Como adultos, pulamos todas essas etapas, pois raramente pronunciamos mal ou fazemos uma frase gramaticalmente estranha. Nós internalizamos a fala. No entanto, devemos entender que em algum momento de nosso aprendizado de idiomas tivemos que passar por esses processos pois, se não tivéssemos consciência, nunca os teríamos internalizado nem teríamos aprendido a falar corretamente. O problema é que não levamos isso em conta quando adultos e, embora com boas intenções, ao ensinar a língua a um estrangeiro não sabemos como fazê-lo.

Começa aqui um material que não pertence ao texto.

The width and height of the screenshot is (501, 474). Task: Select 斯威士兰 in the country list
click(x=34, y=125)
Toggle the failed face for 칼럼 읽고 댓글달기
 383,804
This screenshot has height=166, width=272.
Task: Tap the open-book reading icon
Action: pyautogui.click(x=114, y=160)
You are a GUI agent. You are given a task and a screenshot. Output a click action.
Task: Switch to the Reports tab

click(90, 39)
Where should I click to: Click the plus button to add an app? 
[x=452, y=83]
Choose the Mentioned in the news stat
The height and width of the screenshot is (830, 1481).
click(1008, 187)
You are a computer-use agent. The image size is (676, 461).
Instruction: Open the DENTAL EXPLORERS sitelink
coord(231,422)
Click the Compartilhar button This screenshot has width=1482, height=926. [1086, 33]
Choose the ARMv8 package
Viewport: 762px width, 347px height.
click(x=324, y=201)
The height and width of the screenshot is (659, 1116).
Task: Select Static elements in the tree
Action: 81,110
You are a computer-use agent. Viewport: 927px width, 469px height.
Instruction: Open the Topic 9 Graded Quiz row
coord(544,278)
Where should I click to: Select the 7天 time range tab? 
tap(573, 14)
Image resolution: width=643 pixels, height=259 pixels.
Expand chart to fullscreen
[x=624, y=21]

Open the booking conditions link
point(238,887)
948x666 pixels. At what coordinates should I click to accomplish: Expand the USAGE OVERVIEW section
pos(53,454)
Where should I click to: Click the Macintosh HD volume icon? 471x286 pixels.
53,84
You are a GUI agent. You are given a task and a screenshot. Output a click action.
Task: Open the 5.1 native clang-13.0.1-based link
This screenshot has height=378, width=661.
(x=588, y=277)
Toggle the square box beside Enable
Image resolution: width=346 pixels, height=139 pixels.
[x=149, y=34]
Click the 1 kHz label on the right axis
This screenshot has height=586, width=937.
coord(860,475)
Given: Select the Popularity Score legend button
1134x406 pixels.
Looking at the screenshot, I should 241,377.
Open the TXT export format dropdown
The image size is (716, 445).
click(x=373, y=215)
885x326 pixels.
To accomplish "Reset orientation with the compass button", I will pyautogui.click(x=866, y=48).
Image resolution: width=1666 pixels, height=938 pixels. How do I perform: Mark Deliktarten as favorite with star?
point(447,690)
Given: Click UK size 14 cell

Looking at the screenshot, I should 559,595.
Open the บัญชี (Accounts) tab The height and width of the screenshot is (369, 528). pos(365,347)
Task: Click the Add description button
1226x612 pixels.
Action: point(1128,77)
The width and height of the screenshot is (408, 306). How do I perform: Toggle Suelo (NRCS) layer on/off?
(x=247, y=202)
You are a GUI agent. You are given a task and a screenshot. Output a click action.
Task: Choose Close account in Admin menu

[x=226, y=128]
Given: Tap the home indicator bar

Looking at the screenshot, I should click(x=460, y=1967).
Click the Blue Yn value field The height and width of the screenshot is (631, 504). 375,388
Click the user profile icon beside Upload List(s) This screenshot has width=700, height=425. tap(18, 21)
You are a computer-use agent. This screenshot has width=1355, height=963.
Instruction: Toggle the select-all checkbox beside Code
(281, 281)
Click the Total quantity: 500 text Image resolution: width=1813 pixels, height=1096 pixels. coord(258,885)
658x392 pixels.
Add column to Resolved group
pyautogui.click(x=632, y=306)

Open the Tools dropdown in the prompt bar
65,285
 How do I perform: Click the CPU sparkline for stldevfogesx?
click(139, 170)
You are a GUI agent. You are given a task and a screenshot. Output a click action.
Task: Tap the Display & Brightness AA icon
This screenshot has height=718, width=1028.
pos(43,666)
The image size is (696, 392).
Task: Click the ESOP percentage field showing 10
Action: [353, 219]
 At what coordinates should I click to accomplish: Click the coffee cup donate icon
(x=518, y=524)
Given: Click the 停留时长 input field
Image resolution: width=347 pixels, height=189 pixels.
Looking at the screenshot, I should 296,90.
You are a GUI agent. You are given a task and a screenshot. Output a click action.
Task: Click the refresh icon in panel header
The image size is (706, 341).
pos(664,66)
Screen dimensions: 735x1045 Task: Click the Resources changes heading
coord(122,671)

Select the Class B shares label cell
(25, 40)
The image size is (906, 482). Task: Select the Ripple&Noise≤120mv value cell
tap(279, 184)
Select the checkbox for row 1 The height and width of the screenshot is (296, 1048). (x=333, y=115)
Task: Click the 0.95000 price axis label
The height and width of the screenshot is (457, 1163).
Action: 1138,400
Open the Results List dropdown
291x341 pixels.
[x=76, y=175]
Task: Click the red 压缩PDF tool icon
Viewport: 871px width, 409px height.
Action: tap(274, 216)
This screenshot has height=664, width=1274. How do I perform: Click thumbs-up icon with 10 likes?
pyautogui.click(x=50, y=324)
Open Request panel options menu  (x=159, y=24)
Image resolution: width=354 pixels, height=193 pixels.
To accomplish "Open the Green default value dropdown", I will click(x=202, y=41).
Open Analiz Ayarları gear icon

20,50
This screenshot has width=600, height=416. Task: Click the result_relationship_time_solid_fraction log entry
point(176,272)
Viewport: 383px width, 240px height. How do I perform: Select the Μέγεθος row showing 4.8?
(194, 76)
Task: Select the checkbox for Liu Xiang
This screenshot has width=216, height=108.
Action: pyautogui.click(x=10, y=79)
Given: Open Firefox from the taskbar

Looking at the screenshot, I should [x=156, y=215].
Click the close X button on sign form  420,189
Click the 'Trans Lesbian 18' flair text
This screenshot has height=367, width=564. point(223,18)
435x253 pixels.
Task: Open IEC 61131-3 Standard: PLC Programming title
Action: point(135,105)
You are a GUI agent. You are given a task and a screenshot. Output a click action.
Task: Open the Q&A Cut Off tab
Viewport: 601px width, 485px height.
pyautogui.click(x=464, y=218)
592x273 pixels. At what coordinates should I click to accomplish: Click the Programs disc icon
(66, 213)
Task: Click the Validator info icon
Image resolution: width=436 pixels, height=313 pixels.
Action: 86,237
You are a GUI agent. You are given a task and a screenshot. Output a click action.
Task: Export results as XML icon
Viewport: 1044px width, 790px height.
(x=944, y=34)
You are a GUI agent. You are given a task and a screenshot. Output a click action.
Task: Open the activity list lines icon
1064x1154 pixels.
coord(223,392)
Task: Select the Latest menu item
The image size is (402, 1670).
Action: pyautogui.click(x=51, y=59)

Tudo isto Permite-nos refletir sobre o quanto é importante para quem quer ensinar algo não apenas saber esse algo, mas também saber como ensiná-lo.. Por exemplo, os professores de idiomas não devem apenas saber falar o idioma que ensinam, mas também devem saber como ensiná-lo aos falantes. de uma língua estrangeira específica, a idade e o nível do falante em questão e se ele tem alguma dificuldade de pronúncia associada à sua língua materna.
Isso, naturalmente, pode ser extrapolado para outras disciplinas. Uma das coisas que tem sido criticada no ensino é que muitos professores que são especialistas em suas matérias, como matemática, ciências sociais, ciências naturais... eles superestimam a capacidade de seus alunos aprenderem programa de Estudos. Esses professores internalizam tanto o conhecimento que transmitem que não dão a devida importância a algumas etapas, pensando que os alunos já sabem ou vão entender rapidamente. Pode acontecer que você veja seus alunos como “pequenos especialistas” e o professor acabe omitindo etapas que na verdade são cruciais.
Considerando tudo isso É essencial que, ao elaborar o currículo educacional, o ritmo real de aprendizagem dos alunos seja levado em consideração., não assumindo nada e fazendo com que os professores, além de especialistas no conteúdo que ensinam, também sejam especialistas em compartilhá-lo. O viés do ponto cego do especialista é como uma maldição para quem sabe muito, que sabe tanto que não consegue explicar, e um bom professor é, acima de tudo, alguém que sabe compartilhar seu conhecimento.